Although the quality of manufactured products is the same, India has an upper hand against its Asian counterparts in terms of both pricing and skilled talent.
“For example, in countries such as Singapore, the pricing structure offered for manufacturing is the same as that in the West. Moreover, they have an educated workforce, but not a critical mass.

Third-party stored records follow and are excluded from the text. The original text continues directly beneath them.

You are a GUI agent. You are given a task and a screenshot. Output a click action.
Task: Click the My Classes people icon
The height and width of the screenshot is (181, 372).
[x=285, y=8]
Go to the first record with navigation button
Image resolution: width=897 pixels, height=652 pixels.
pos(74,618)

There are biotech companies setting up facilities in those markets too, but those facilities are mainly for local markets,” says Dr Karkaria.
Indian biotech companies are also gradually realizing the need for adherence to quality standards in order to compete in the global landscape. “Indian firms have a deep understanding and experience of cGMP for chemistry-based pharmaceutical product manufacturing. Indian firms should have an advantage in quickly understanding the need and in building these practices into their biologics operations,” says Mr Bart Janssens, partner and director, The Boston Consulting Group.
Mr Chinny Rao of Transgene Biotek, while speaking about the issues concerning quality control processes, says, “The fact that the number of FDA-certified facilities in India are on the rise indicates that standards are also rising.”
The good news is that unlike in the recent past, Indian biotech companies are now positive about the regulatory structure for biologics. “The current regulatory system for approval of biotech products allows a faster and more defined access to the market,” says Dr Hemanth Nandigala, director, Virchow Biotech.